> Task objective: Once you reach the line containing "Gérer les paramètres (903, 1150)" in the entries below, write out that line and each one after it down to the line containing "Mentions légales (99, 690)", exactly and with nothing added.

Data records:
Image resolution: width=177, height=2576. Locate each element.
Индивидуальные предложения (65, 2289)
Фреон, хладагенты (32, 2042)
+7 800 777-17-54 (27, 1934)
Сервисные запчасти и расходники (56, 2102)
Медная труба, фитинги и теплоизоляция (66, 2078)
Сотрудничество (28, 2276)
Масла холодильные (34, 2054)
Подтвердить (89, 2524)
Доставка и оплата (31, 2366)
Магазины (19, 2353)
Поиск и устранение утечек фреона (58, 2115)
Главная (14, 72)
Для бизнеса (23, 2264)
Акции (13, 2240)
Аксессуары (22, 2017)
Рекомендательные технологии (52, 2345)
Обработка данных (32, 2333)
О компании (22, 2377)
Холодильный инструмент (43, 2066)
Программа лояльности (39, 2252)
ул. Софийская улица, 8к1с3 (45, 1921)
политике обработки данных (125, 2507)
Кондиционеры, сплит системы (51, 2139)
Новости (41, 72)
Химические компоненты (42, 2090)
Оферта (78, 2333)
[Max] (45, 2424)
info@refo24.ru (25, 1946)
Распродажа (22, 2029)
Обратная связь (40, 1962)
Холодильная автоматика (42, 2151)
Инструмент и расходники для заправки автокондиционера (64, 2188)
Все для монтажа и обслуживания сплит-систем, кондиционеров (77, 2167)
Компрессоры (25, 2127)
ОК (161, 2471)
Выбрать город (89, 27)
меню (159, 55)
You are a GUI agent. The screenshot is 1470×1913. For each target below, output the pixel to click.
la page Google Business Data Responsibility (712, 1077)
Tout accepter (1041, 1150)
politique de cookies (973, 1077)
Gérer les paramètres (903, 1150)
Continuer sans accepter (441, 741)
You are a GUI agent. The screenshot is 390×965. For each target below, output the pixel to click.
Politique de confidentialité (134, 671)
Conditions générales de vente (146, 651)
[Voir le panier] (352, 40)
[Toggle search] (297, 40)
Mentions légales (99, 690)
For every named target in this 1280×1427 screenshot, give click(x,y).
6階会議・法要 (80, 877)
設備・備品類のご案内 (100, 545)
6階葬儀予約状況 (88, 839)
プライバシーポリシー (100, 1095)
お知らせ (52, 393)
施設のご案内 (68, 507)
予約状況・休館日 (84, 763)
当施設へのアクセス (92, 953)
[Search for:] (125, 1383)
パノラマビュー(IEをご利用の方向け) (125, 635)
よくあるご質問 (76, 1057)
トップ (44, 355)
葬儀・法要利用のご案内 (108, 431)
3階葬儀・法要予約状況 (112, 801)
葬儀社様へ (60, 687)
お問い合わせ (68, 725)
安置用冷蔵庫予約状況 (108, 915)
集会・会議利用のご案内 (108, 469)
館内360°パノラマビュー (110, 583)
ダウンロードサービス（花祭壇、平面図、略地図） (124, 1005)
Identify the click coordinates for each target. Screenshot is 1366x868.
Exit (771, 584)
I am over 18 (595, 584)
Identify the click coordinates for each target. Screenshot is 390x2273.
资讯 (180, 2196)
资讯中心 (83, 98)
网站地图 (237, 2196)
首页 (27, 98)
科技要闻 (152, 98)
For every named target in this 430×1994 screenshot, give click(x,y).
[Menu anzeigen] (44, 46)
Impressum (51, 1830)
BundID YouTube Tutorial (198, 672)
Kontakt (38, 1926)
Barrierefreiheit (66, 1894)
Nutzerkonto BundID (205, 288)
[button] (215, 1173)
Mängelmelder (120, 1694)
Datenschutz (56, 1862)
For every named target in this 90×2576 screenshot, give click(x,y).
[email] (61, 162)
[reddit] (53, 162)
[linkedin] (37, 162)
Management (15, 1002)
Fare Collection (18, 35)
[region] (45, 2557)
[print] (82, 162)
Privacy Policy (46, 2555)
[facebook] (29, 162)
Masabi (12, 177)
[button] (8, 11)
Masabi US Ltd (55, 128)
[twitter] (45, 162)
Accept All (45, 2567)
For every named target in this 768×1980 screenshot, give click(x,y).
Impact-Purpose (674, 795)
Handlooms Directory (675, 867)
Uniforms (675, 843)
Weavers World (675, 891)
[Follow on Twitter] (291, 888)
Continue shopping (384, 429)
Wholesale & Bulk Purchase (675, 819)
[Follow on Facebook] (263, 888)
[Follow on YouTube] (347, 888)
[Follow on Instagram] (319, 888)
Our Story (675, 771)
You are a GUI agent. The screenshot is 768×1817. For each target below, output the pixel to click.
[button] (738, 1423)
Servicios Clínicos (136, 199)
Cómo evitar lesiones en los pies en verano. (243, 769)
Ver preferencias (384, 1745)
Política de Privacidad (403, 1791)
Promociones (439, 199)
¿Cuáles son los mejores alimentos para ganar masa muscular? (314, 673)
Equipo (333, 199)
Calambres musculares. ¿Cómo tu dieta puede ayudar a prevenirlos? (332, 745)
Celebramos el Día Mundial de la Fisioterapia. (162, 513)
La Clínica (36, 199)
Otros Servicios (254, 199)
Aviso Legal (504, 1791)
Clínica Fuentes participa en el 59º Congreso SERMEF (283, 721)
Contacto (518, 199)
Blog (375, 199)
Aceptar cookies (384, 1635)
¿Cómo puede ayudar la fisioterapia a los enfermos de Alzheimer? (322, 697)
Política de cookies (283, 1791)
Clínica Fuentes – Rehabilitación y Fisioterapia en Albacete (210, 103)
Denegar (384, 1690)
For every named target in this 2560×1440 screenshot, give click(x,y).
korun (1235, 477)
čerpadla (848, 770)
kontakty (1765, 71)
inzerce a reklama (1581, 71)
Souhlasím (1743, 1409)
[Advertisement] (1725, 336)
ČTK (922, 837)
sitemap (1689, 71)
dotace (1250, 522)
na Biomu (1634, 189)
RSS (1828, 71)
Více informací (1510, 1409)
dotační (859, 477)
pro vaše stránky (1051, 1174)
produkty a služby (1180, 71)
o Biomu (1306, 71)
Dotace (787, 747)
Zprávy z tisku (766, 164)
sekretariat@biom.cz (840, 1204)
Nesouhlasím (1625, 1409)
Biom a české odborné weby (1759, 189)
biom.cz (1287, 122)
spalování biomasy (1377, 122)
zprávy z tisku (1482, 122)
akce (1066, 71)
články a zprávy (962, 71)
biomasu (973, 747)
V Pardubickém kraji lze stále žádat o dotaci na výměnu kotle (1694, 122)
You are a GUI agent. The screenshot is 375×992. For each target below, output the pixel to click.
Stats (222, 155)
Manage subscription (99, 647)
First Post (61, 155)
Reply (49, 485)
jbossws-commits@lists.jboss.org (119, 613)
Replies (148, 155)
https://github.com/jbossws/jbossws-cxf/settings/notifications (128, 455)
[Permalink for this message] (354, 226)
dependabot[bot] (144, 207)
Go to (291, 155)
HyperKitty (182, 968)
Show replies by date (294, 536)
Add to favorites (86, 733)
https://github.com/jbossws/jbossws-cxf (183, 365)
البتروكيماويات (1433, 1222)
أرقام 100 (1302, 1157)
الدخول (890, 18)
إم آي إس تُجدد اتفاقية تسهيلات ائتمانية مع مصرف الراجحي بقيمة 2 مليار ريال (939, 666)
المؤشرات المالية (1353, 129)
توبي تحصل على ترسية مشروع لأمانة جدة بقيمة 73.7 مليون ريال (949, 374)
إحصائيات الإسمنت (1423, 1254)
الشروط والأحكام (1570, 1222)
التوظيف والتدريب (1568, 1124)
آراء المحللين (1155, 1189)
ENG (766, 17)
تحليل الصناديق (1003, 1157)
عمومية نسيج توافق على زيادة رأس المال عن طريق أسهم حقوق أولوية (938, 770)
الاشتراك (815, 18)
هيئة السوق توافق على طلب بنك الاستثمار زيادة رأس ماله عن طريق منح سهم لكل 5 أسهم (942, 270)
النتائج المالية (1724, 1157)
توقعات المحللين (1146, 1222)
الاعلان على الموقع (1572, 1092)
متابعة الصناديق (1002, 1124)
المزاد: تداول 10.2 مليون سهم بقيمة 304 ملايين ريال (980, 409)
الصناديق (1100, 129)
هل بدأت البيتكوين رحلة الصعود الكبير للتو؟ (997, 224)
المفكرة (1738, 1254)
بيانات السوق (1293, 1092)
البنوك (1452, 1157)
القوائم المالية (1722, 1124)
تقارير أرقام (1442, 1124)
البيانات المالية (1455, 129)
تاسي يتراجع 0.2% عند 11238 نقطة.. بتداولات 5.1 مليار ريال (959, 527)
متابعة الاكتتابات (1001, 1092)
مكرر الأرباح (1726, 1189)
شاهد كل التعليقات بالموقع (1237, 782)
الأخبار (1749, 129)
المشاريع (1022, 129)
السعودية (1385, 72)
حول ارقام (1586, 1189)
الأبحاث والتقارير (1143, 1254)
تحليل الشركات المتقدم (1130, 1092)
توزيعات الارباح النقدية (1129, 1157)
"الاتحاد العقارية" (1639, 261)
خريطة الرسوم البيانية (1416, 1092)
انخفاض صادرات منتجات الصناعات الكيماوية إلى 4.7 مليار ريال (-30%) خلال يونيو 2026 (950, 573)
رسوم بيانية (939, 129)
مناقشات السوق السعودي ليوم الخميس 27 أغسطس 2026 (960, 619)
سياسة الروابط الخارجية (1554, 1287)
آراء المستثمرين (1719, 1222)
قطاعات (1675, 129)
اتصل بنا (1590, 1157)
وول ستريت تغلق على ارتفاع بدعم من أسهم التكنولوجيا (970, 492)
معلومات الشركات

> Result of this task:
Gérer les paramètres (903, 1150)
Continuer sans accepter (441, 741)
You are a GUI agent. The screenshot is 390×965. For each target below, output the pixel to click.
Politique de confidentialité (134, 671)
Conditions générales de vente (146, 651)
[Voir le panier] (352, 40)
[Toggle search] (297, 40)
Mentions légales (99, 690)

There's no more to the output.